Disclosures: This study was supported by a grant from the Netherlands Organisation for Health Research and Development ZonMw. Dr. Ben Willem Mol reported a practitioner fellowship with the National Health and Medical Research Council and is a consultant for ObsEva, Merck, and Guerbet. The other authors reported no conflicts of interest.


Keulen JKJ et al. BMJ. 2019 Feb 20. doi: 10.1136/bmj.l344.


In the United States, the current guidelines state that you should consider induction of labor between 41 0/7 and 41 6/7 weeks of gestation and recommend induction between 42 0/7 and 42 6/7 weeks. This study demonstrates that there is a high rate of spontaneous labor among women who are managed with expectant management. Of the women randomized to the expectant management group, only 19% had not gone into labor by 42 weeks and thus, ultimately required induction.

In addition, there is only a 2-day difference in the gestational age of delivery between the induction and expectant management groups. The difference of 2 days does not change the rate of cesarean section or meconium aspiration system. There was a decrease in the rate of the composite neonatal outcome with induction which was mainly related to Apgar less than 7 at 5 minutes. Other significant neonatal outcomes were very rare in the study population (3 vs. 8 neonatal ICU admissions and 0 vs. 2 meconium aspiration).

However, arterial pH, a common marker of adverse neonatal outcomes, was not collected in 70% of the individuals enrolled this study. The rare rate of neonatal complications may reflect the relatively homogenous (about 86% white) and healthy population (about 11% of body mass index greater than or equal to 30).

Further, the lack of difference must be looked at with some caution as the rate of cesarean sections in the study population (11%) is much lower than the cesarean section rate in the United States of 32%. The absolute number of neonates with meconium aspiration system is very low in the study (0.2% for expectant management and none with induction).

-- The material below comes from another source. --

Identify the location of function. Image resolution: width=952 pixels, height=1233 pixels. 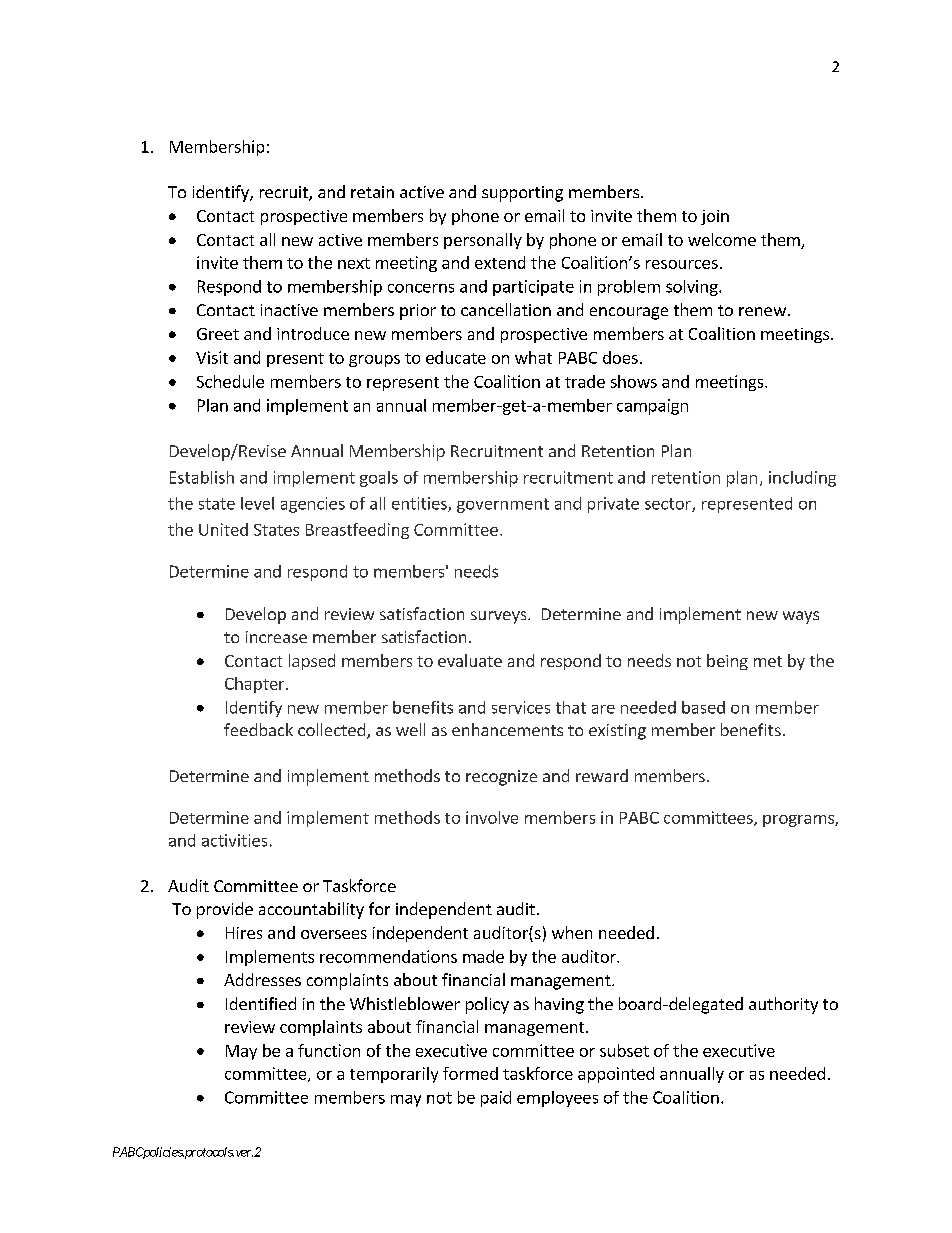
(329, 1050).
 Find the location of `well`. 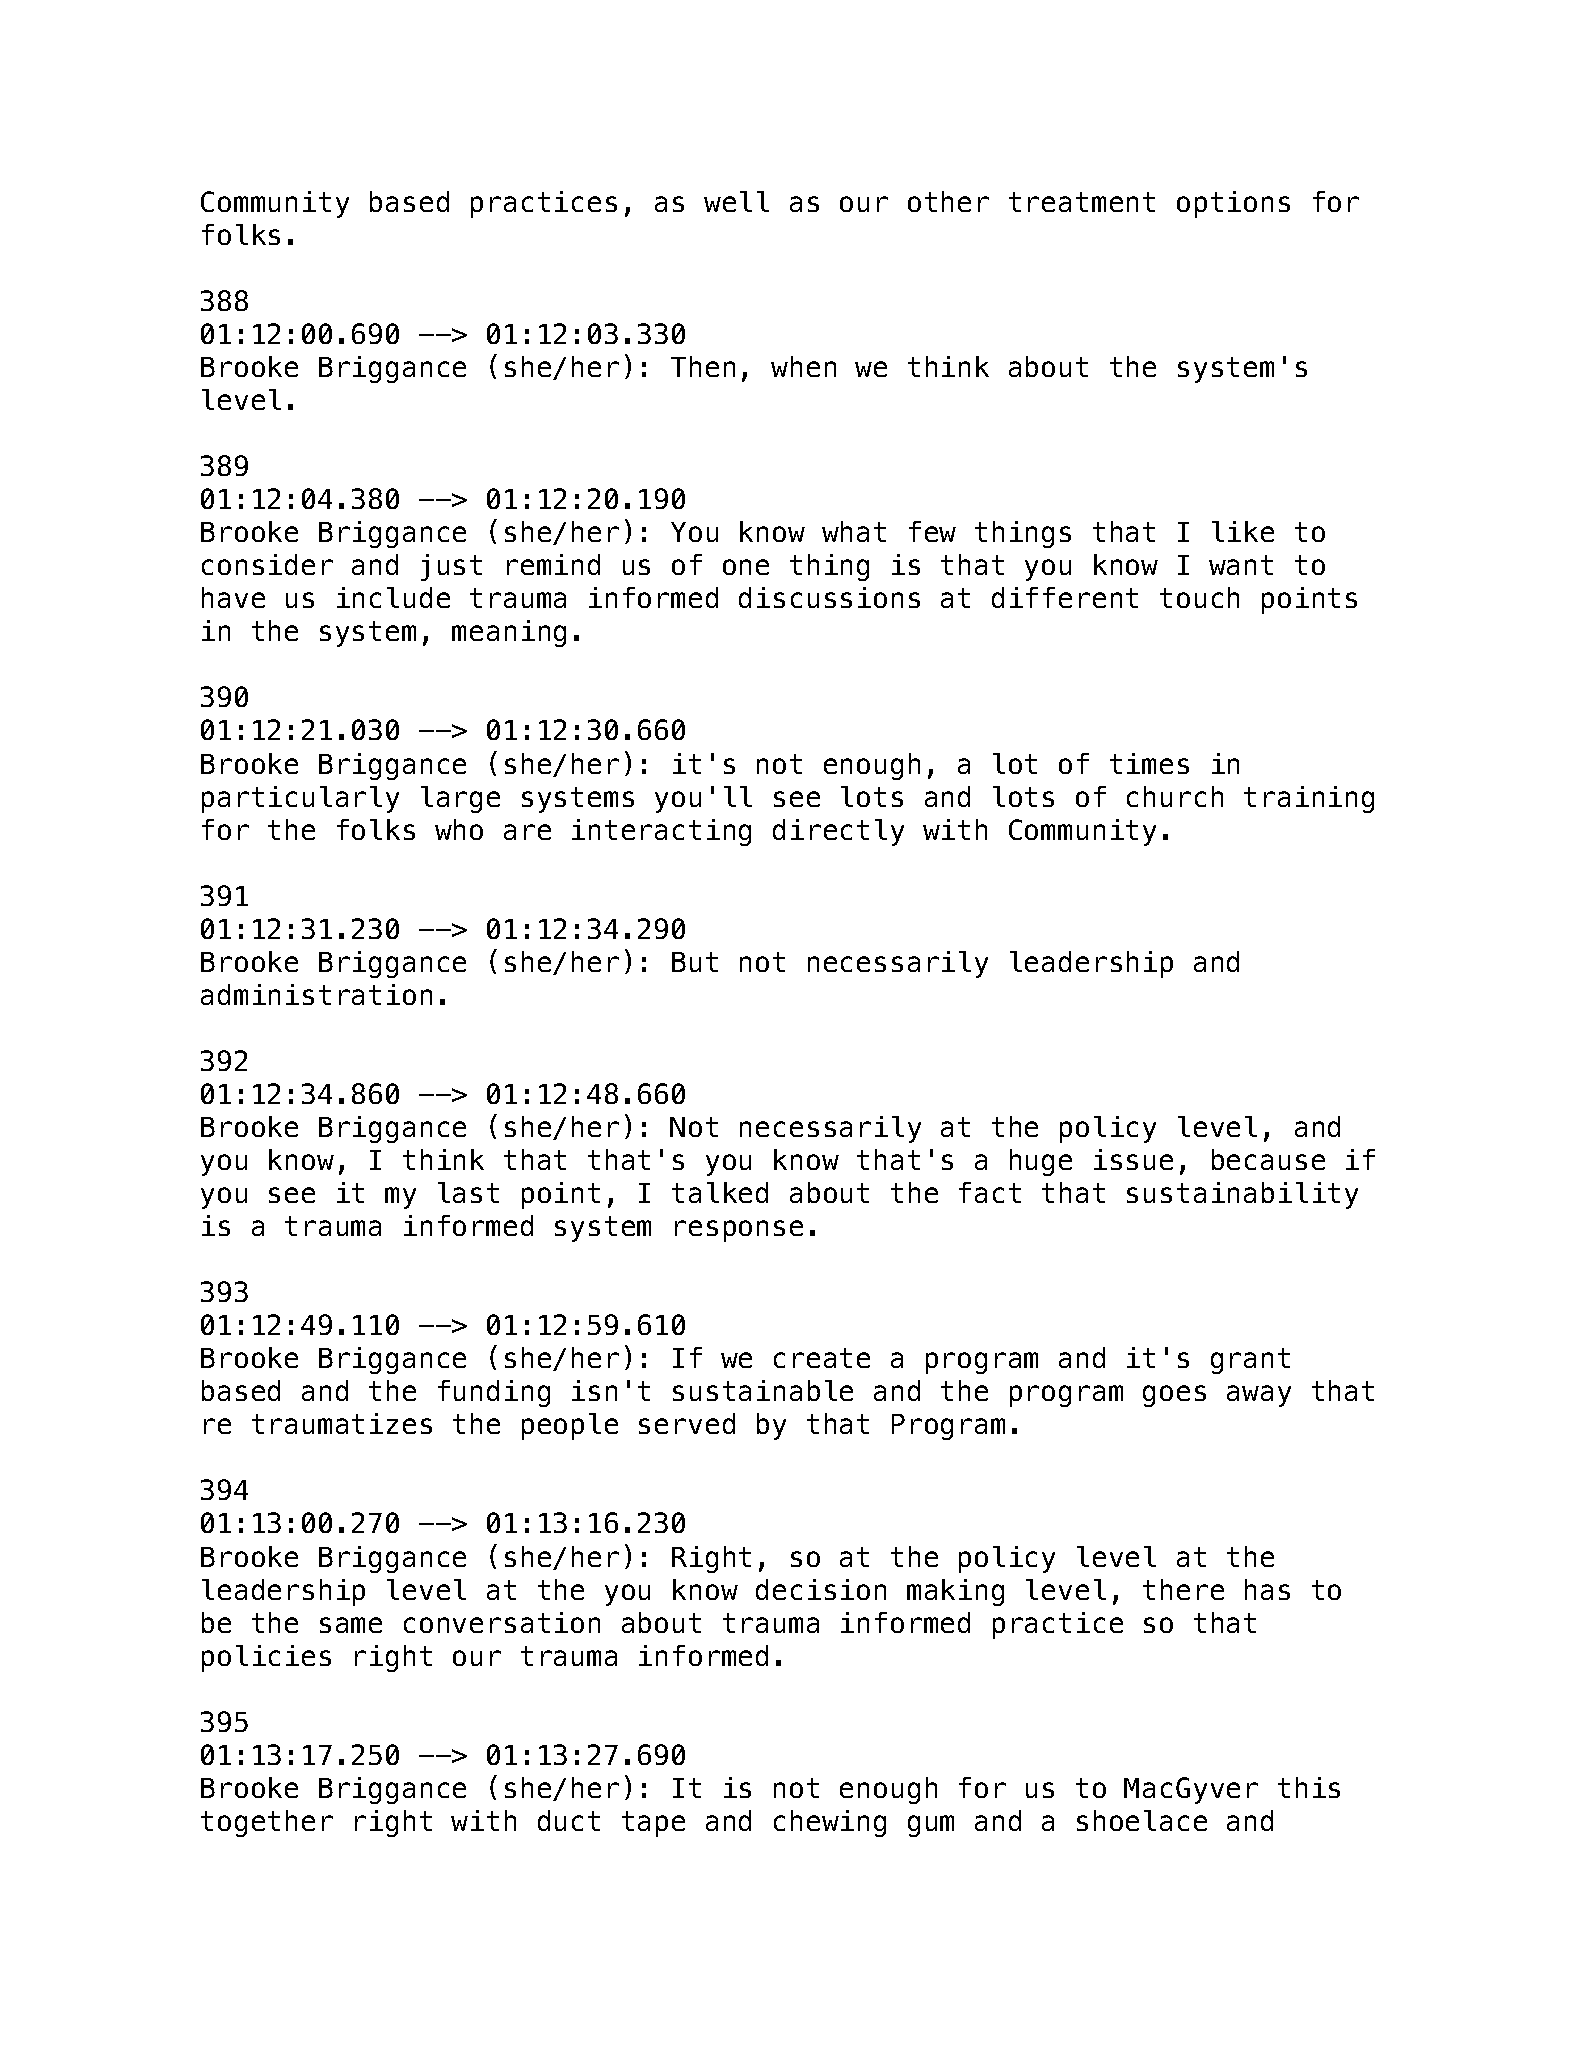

Previous studies on this subject have demonstrated rates 10-fold higher than in this current study.

In a related editorial, Kenyon et al. are correct in noting that by excluding Apgar scores, the composite adverse neonatal outcome loses its statistical significance (BMJ 2019 Feb 20. doi: 10.1136/bmj.l681). But, the study did not routinely collect arterial pH, which could be an objective measure of neonatal acidemia; thus, Apgar less than 7 at 5 minutes has to remain, as it is associated with neonatal acidemia. Induction should be part of the decision making for patients who are approaching post term. While an induction may alter a birth experience, some individuals opt for this method as evident by 616 individuals who refused enrollment because they desired induction at 41 weeks or the 87 individuals in the expectant management group who desired induction prior to 42 weeks. Thus, this study allows the clinician to provide counseling about the patient’s desires for management of their pregnancy with more information about neonatal outcomes with both expectant management and induction.

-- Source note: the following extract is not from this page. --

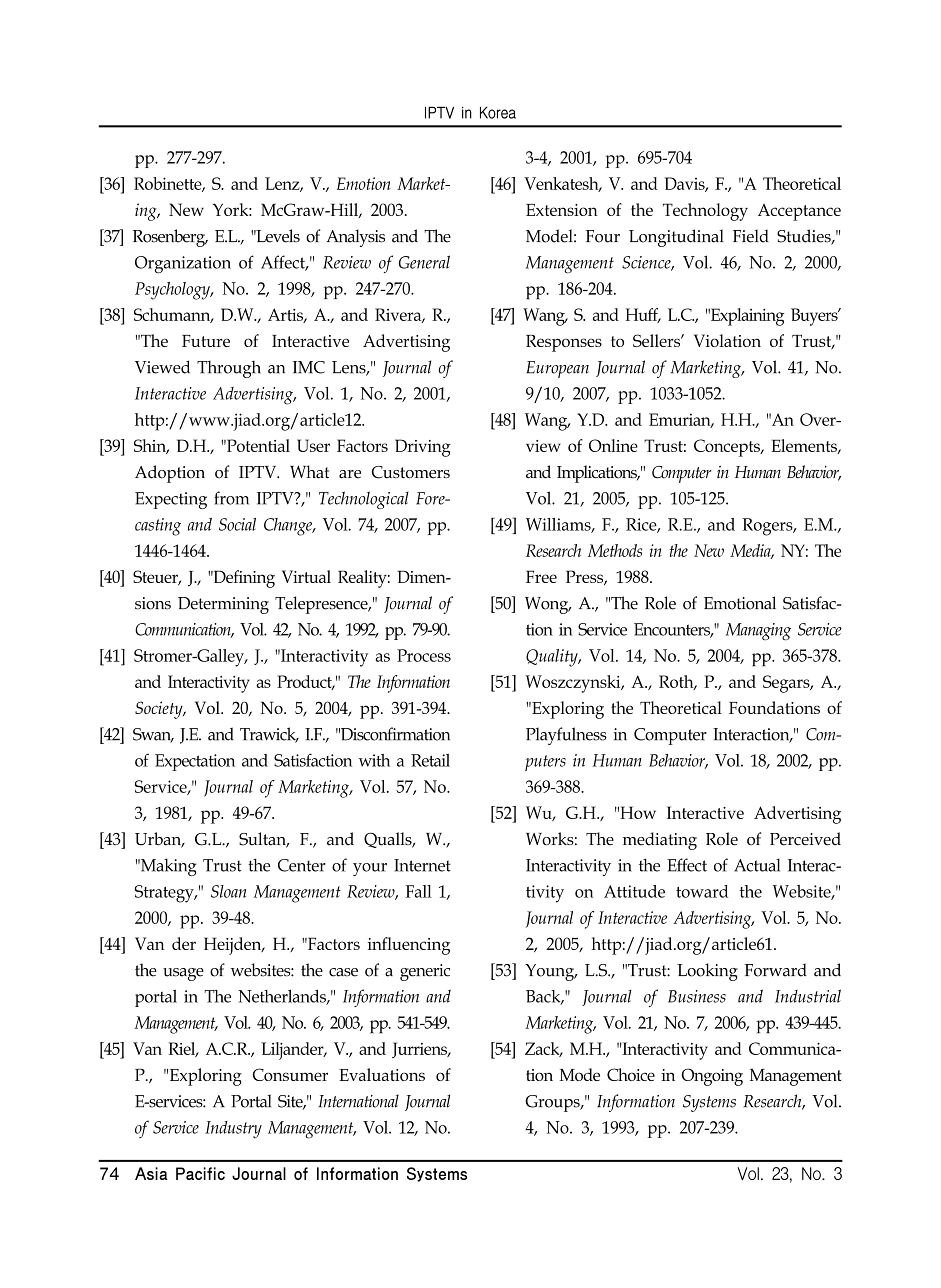 This screenshot has height=1288, width=941. What do you see at coordinates (705, 212) in the screenshot?
I see `Technology` at bounding box center [705, 212].
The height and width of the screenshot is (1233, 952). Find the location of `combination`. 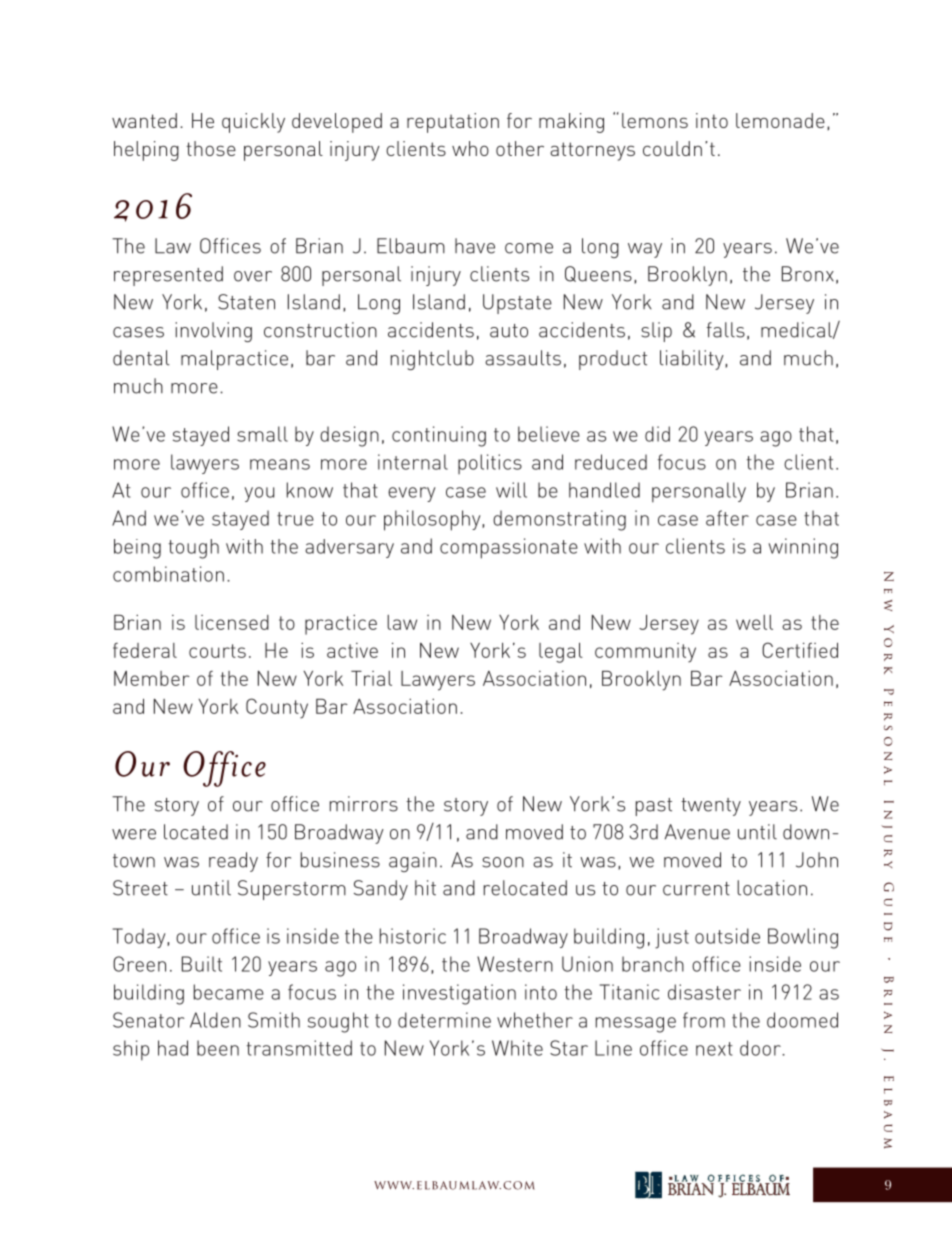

This trial, as well as the ARRIVE trial, have studied the effects of induction on a composite neonatal outcome. Both studies note statistical significance with the composite outcome but secondary to rare outcomes, statistical significance is not demonstrated when you look at each individual outcome. The study by Keulen et al. may help guide clinicians in counseling patients about the timing of their induction at late term. In the low-risk patient, these findings may help guide in the timing of induction.

Sarah D. Crimmins, DO, is an assistant professor of obstetrics, gynecology, and reproductive sciences at the University of Maryland, Baltimore, and specializes in maternal-fetal medicine. She was asked to comment on the article by Keulen et al. Dr. Crimmins reported having no conflicts of interest.